OPERATION CURE.ALL -- WHOSE CURE?


Tue, 4 Sep 2001 22:42:43 -0700

Please read the following excellent but sobering article and spread it far and wide. Thanks to Myra Elaine for the following:

September 3, 2001
OPERATION CURE.ALL -- WHOSE CURE?
by Ruth James

Something very disturbing happened this week. The long arm of the government got longer. Going by the name of Operation Cure.All, the FDA and the FTC have launched a joint campaign to cure themselves of all competition.

Apparently, the growing popularity of alternative medicine and sales of health products are putting a dent in big medicine's pockets. So much so, that they've launched a serious campaign on and offline against it.

The government's proclaimed goal is protecting the health of citizens. To that end, testimonials are basically deemed unsubstantiated and deceptive unless they follow stringent rules and legalities set up by the government.

One of these rules is that testimonials and endorsements must be backed up by "competent and reliable scientific evidence" (i.e., scientific tests, analyses, research, and studies). While this sounds commendable, what does this really mean?

It means that unless there are clinical studies, research, tests and analysis behind even the most mundane statement, it cannot be used. Most of us are not qualified to do scientific research, nor do we have the money to hire a scientist to do it for us every time we want to give a testimonial.

The government requires that testimonials cannot imply that they treat, cure, prevent, or mitigate any disease. What makes it difficult is that exactly what is permissible and what is not is extremely complex and baffling. The average person could not possibly understand the 50 pages the FDA takes up explaining the regulations and all their intricacies without a skilled lawyer.

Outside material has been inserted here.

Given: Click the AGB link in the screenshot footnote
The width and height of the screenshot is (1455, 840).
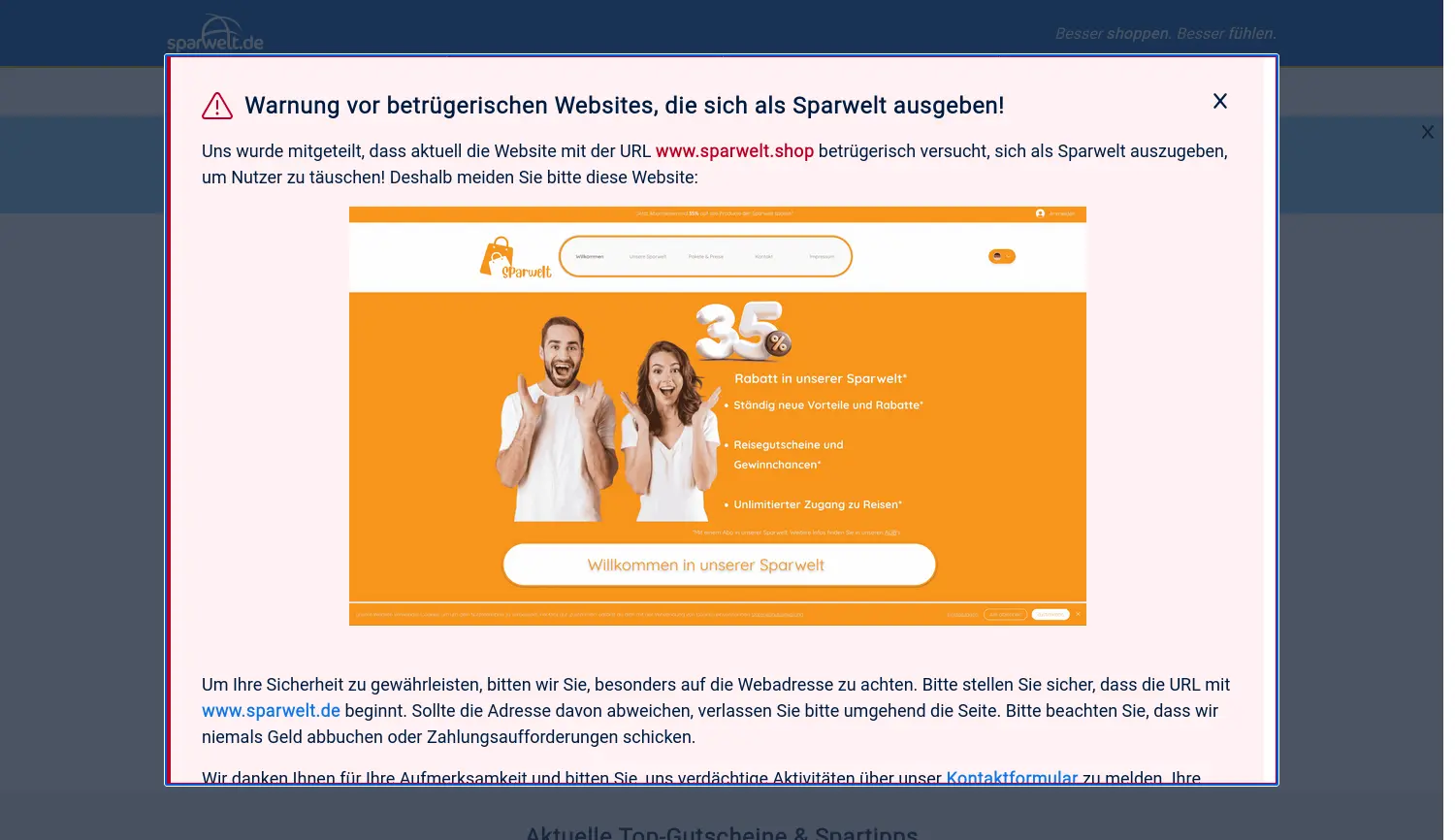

In addition, there are only certain ways testimonials can be structured, called "structure/function" rules. In most cases, a genuine statement from an average person would not fill the criteria of "structure/function." Even if someone were aware of the stringent rules that applied, it would be very difficult for anyone but a skilled lawyer to give an acceptable testimony.

Since very few testimonies are legal, this nearly completely and conveniently eliminates using them. As an added burden, if all the correct documentation exists and the testimony is structured correctly, a report must be filed with the FDA within 30 days of using the testimony. It appears the government has found a way to tie the hands of Internet health companies so that testimonies about their products cannot be heard.

Another one of the new regulations is under the guise of 'deception.' While I agree that advertising should not be misleading, it is now illegal for health websites to mention the name of a condition, such as 'headache,' 'arthritis,' 'heart disease,' or even 'pain' anywhere, not only in testimonials. Symptoms relating to diseases also cannot be used because they IMPLY a disease condition. Even a factual statement such as, "According to the National Cancer Institute, ingredient X protects smoker's lungs," is considered an impermissible disease claim.

Basically, no relationship can exist between a supplement and a disease condition. Even natural states such as pregnancy, menopause and menstrual cycles qualify as diseases! All I can say is, its going to be very hard for health websites, including mine, to explain their products in anything but the most watered-down terms.

The other major area of concern is that the FDA has taken the position that Internet advertising qualifies as labeling, and therefore falls within its scope of its authority.

So, if someone makes a claim that a supplement will treat, cure, prevent, or mitigate a disease, the supplement loses its status as a supplement and is then categorized as a drug.

And all drugs must pass the FDA's review process to ensure that they are safe and effective for their represented uses. This is a rigorous and incredibly expensive and lengthy review process that nobody really wants to go through - not even the drug companies! But until it is completed, the FDA considers the product to be an unapproved new drug, which may not be marketed. And putting some teeth into their decree, the FDA has the authority to seize the product if it is distributed to the public.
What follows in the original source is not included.